A carte-de-visite portrait of the British naval officer, scientist, and explorer Sir Edward Belcher (1799-1877).
Born in Nova Scotia in 1799, he entered the Navy as a midshipman in 1812, at the age of thirteen. In 1825 he accompanied Frederick William Beechey's expedition to the Pacific and Bering Straits as a surveyor. He subsequently commanded a surveying ship on the north and west coasts of Africa and in the British seas, and in 1836 on board the Sulphur he took up the work which Beechey had left unfinished on the Pacific coast of South America. Belcher made various observations at a number of islands he visited, but was delayed by being despatched to take part in the war in China of 1840-1841, only reaching home in 1842. In 1843 he was knighted, and undertook surveying work in the East Indies and the Philippines on board the Samarang until 1847. In 1852 Belcher was given command of the government Arctic expedition in search of Sir John Franklin, missing since 1845. The mission was unsuccessful. Belcher's inability to render himself popular with his subordinates was particularly unfortunate in an Arctic expedition, and he was not wholly suited to command a vessel in ice. This was his last active service, but he was appointed a KCB in 1867 and an admiral in 1872. He died in London on 18 March 1877 at the age of seventy-eight.

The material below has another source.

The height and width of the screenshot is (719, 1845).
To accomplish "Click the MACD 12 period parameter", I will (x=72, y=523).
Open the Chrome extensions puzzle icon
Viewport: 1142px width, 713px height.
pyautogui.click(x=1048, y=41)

His published works included a Treatise on Nautical Surveying (1835), a Narrative of a Voyage around the World performed in H.M.S. Sulphur 1836-1842 (1848), and The Last of the Arctic Voyages (1855). His other works included a three-volume novel, Horatio Howard Brenton (1856), a story about a midshipman who rises to the rank of captain.
Several places in the world are named for him, including Belcher Point in Alaska, the Belcher Islands in Hudson Bay, and the Belcher Channel in the Arctic.
Photographed by Camille Silvy of London on 22 March 1861.